• _What needs to be done_:
Substitute "menu" for "dropdown" in the records, starting at the line containing "Click the Suggest feature link" and ending at the line containing "tap(335, 430)". Reproduce only those lines, with everything else unchanged.

• _Provided records_:

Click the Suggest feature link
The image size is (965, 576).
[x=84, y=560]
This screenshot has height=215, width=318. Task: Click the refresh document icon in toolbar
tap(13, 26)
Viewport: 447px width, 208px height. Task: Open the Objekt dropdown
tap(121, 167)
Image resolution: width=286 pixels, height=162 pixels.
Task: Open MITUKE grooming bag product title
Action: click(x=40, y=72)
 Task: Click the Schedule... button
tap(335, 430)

---

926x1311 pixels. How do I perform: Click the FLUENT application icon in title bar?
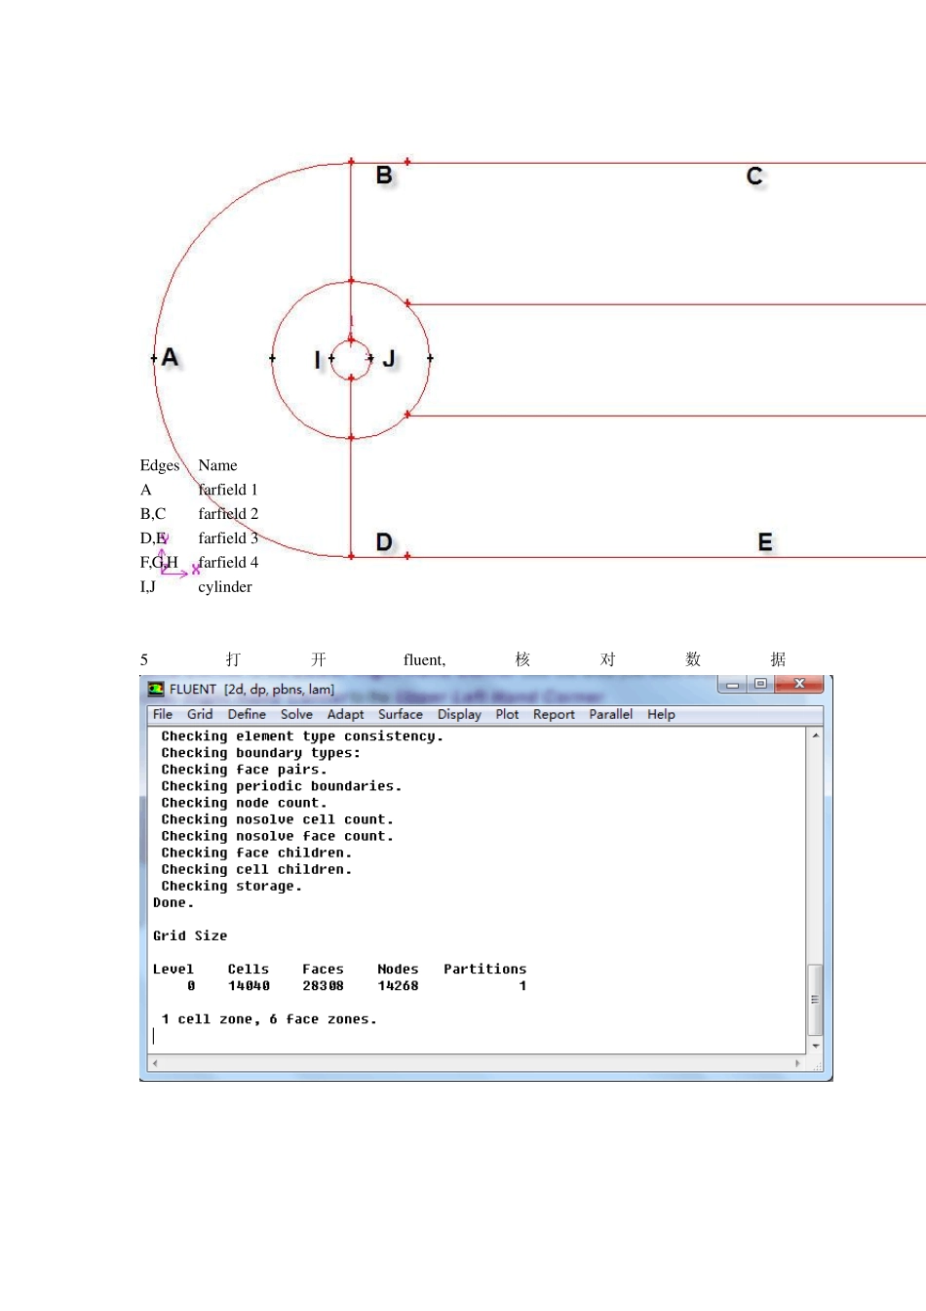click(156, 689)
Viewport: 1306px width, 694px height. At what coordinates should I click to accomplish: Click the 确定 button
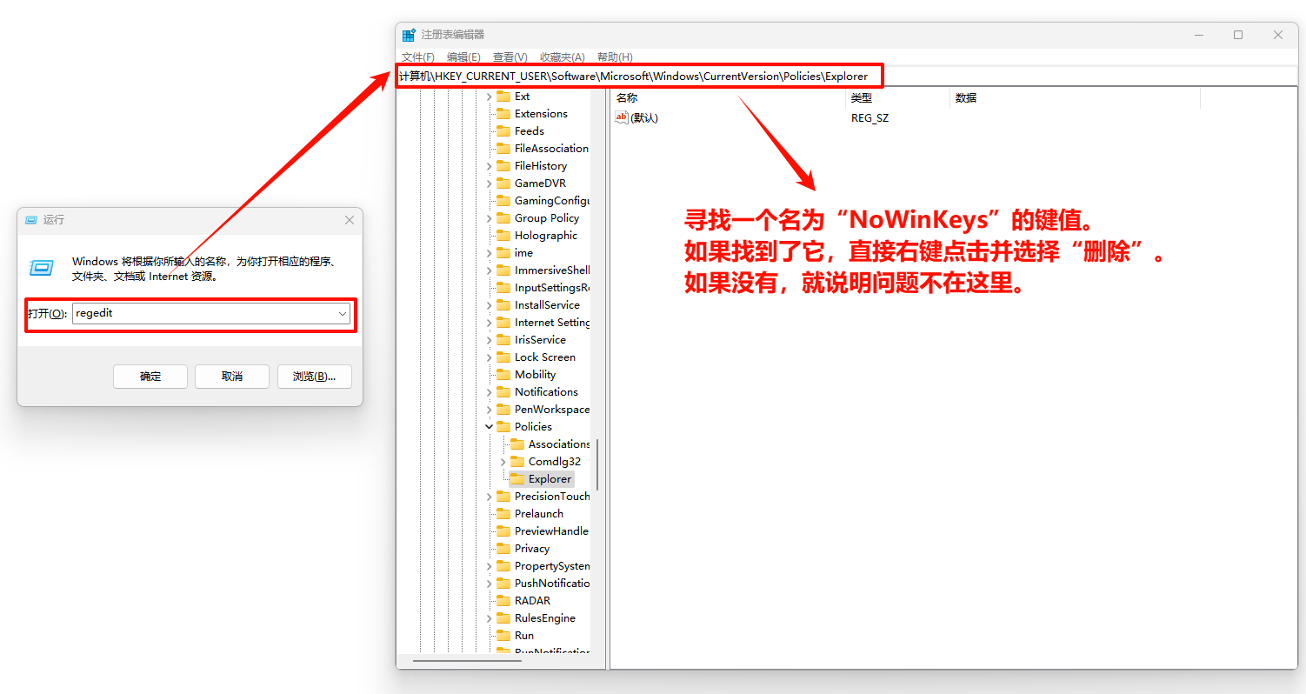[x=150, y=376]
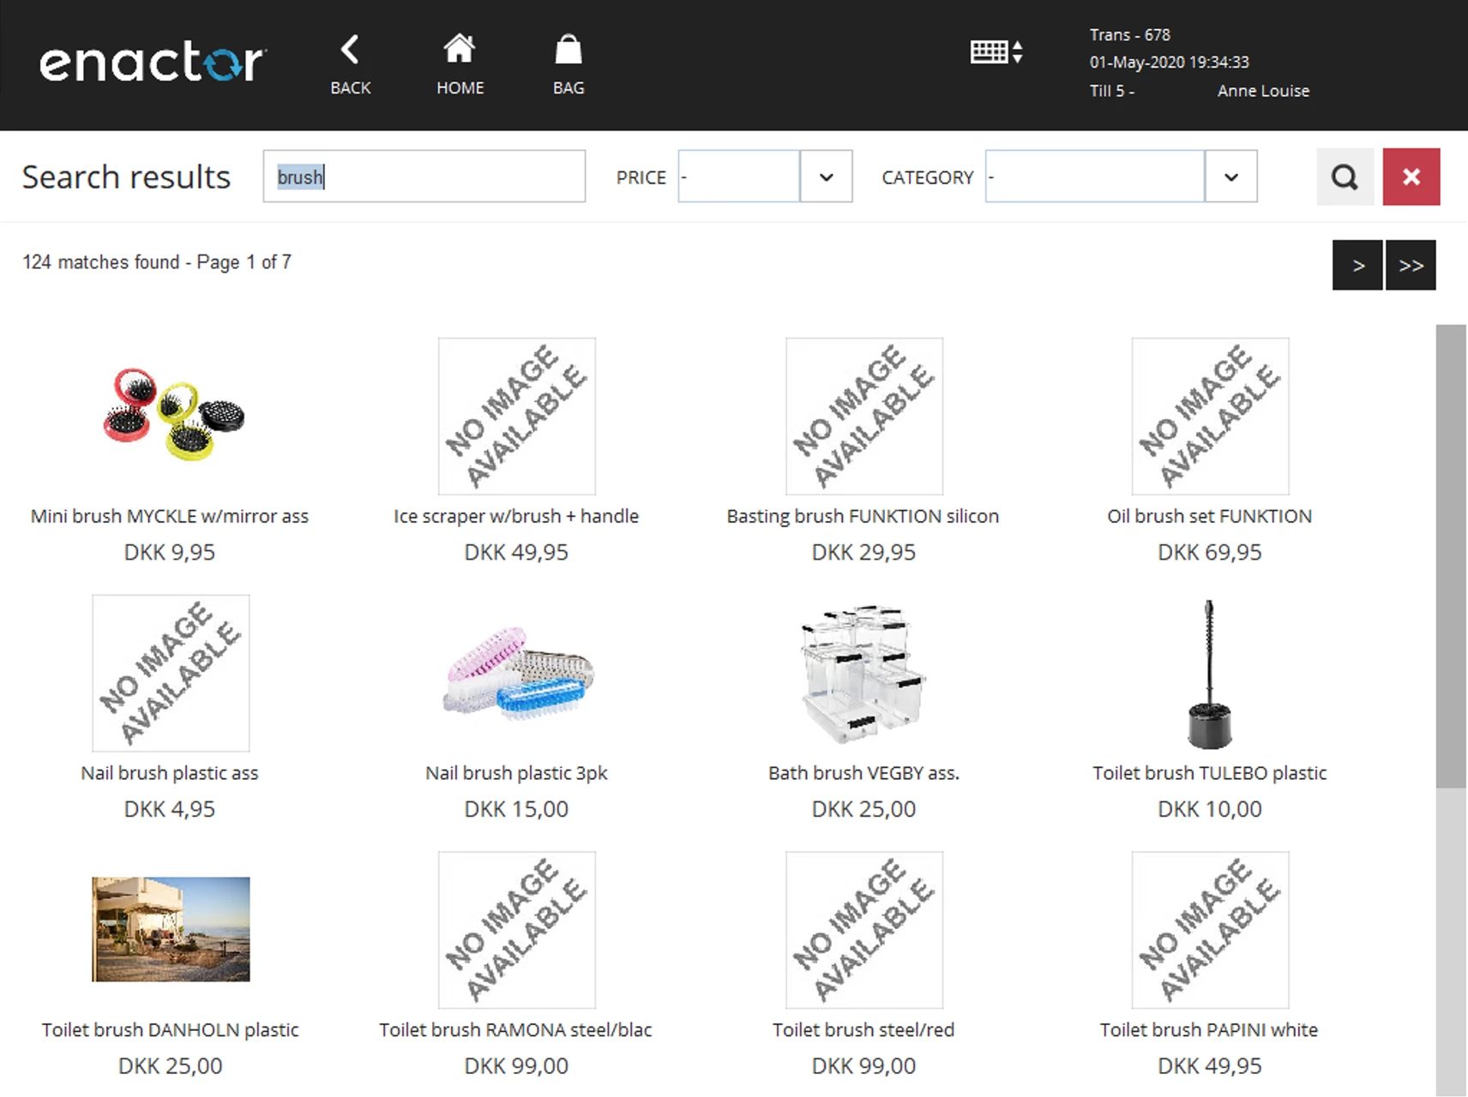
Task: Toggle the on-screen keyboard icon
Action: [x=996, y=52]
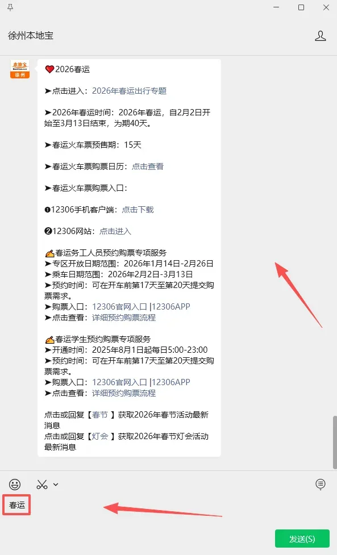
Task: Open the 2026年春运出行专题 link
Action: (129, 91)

• _The output_:
Click the Suggest feature link
The image size is (965, 576).
[x=84, y=560]
This screenshot has height=215, width=318. Task: Click the refresh document icon in toolbar
tap(13, 26)
Viewport: 447px width, 208px height. Task: Open the Objekt menu
tap(121, 167)
Image resolution: width=286 pixels, height=162 pixels.
Task: Open MITUKE grooming bag product title
Action: click(x=40, y=72)
 Task: Click the Schedule... button
tap(335, 430)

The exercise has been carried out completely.